Philip Dykes vai cumprir o terceiro mandato consecutivo como presidente da Associação dos Advogados de Hong Kong (Bar Association). Um feito que não se repetia há quase 30 anos. Para momentos excecionais, soluções excecionais, justifica. Em entrevista ao PLATAFORMA, o advogado de Direitos Humanos mostra-se surpreendido com algumas questões em Macau face ao que se passa em Hong Kong mas ressalva: “Não se pode comparar o incomparável”. Usa a mesma resposta para comentar a violência policial e dos manifestantes. Não percebe de onde vem o discurso oficial que insiste na intervenção estrangeira para justificar a oposição ao Governo de Carrie Lam e a Pequim, e garante que, apesar da pressão política crescente, a Justiça em Hong Kong é independente.

– Que importância tem assumir o lugar pelo terceiro mandato consecutivo?

Philip Dykes – Não é comum. Mas  os estatutos da Associação dos Advogados permitem. Foi-me pedido para fazer o terceiro mandato por membros do meu conselho e outros advogados para quem era importante que continuasse por causa dos distúrbios em Hong Kong, das questões legais que têm surgido e atenção internacional. Acham que fiz um bom trabalho ao nível da associação mas também no que respeita a explicar a uma audiência internacional o que se está a passar em Hong Kong. No ano passado, estive em seis ou sete encontros para falar com membros de diferentes associações. Um trabalho que vou continuar este ano. 

– Quebrou uma prática que se vinha seguindo nas últimas décadas, o que motivou críticas. Não considera saudável que haja mudança?

P.D. – Não vejo motivos para me criticarem. Primeiro porque os estatutos o permitem. Depois porque têm liberdade para se candidatarem se entendem que devia ser outra pessoa. Ninguém se candidatou. Algumas associações permitem que o presidente permaneça vários anos.
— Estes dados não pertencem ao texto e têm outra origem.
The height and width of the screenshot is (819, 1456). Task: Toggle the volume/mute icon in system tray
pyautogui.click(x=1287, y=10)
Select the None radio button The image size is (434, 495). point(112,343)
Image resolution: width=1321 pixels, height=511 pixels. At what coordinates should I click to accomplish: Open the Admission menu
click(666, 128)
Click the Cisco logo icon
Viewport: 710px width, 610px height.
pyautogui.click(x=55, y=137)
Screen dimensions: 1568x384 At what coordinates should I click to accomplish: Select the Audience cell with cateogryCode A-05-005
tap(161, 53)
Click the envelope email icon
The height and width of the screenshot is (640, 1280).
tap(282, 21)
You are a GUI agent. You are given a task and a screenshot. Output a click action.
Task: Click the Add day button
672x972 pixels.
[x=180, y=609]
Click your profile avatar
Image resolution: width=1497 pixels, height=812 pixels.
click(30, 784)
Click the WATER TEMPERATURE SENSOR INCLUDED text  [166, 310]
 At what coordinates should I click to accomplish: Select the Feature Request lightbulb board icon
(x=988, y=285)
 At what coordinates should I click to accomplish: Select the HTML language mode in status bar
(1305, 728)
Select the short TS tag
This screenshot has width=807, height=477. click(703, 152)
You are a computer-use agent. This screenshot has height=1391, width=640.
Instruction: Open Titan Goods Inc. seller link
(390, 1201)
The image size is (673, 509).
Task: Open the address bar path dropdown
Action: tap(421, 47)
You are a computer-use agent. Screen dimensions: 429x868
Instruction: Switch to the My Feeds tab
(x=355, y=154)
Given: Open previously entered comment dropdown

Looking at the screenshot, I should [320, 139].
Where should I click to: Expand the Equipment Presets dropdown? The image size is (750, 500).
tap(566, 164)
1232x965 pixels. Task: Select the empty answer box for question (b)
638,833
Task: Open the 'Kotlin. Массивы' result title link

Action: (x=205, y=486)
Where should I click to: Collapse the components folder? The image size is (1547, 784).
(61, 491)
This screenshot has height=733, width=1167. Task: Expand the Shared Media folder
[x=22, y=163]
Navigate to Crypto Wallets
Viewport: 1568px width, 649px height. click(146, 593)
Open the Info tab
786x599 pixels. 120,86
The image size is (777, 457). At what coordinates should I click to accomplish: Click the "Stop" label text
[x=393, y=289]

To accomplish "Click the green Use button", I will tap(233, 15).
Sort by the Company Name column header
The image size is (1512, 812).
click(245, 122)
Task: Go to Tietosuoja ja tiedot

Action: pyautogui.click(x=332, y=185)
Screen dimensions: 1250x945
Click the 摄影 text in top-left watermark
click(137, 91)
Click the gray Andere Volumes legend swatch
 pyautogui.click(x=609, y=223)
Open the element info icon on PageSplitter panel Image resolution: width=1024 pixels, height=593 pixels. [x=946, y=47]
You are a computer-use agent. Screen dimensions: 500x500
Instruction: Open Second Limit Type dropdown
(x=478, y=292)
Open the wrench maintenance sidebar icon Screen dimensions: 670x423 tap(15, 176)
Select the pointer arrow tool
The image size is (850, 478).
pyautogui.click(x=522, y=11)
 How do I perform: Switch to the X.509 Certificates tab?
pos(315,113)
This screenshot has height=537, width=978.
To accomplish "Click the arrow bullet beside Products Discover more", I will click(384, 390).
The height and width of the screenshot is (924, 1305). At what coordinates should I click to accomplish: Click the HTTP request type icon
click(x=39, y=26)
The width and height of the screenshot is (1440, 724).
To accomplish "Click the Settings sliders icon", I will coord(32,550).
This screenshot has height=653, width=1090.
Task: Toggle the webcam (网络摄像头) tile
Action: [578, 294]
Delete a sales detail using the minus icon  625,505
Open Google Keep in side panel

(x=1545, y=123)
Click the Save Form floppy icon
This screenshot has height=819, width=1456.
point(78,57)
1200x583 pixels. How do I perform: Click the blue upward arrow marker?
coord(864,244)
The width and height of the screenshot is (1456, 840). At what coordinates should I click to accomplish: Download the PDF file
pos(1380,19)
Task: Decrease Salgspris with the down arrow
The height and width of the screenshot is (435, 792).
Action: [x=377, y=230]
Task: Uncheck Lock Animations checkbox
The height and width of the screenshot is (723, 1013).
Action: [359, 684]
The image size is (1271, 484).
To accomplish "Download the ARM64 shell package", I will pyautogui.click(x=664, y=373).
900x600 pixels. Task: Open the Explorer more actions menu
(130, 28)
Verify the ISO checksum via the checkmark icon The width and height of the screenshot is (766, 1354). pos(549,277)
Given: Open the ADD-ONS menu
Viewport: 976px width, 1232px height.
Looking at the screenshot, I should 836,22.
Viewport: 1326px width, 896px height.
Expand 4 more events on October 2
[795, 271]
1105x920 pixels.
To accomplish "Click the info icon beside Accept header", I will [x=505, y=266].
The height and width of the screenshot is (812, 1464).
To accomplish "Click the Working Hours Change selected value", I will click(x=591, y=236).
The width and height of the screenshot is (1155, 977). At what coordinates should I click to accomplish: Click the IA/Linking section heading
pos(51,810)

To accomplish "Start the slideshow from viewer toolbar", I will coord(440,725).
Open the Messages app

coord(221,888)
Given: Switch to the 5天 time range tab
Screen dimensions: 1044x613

Tenho a impressão inclusive que em Macau o presidente da Associação dos Advogados está no lugar há bastante tempo. 

– Hong Kong está a atravessar um período sério de caos social e político. Que papel pode ter na solução da crise?

P.D. – O presidente é responsável por cerca de mais de mil advogados. Não reclamo o monopólio no que diz respeito a posições sobre questões legais. Desempenho as minhas funções de acordo com o que me permitem os estatutos, que diz que devemos defender os valores da Lei Básica e da Bill of Rights de Hong Kong (legislação sobre Direitos Fundamentais) assim como o Estado de Direito. Sempre que há questões que consideramos serem ameaças, os estatutos obrigam o conselho a pronunciar-se. Pronunciámo-nos sobre a Lei da Extradição e oposição subsequente, e defendemos que a gestão do problema não foi perfeita. Insistimos na importância de haver um inquérito independente. Ajo com base no que o meu grupo de conselheiros defende, e são cerca de 20. 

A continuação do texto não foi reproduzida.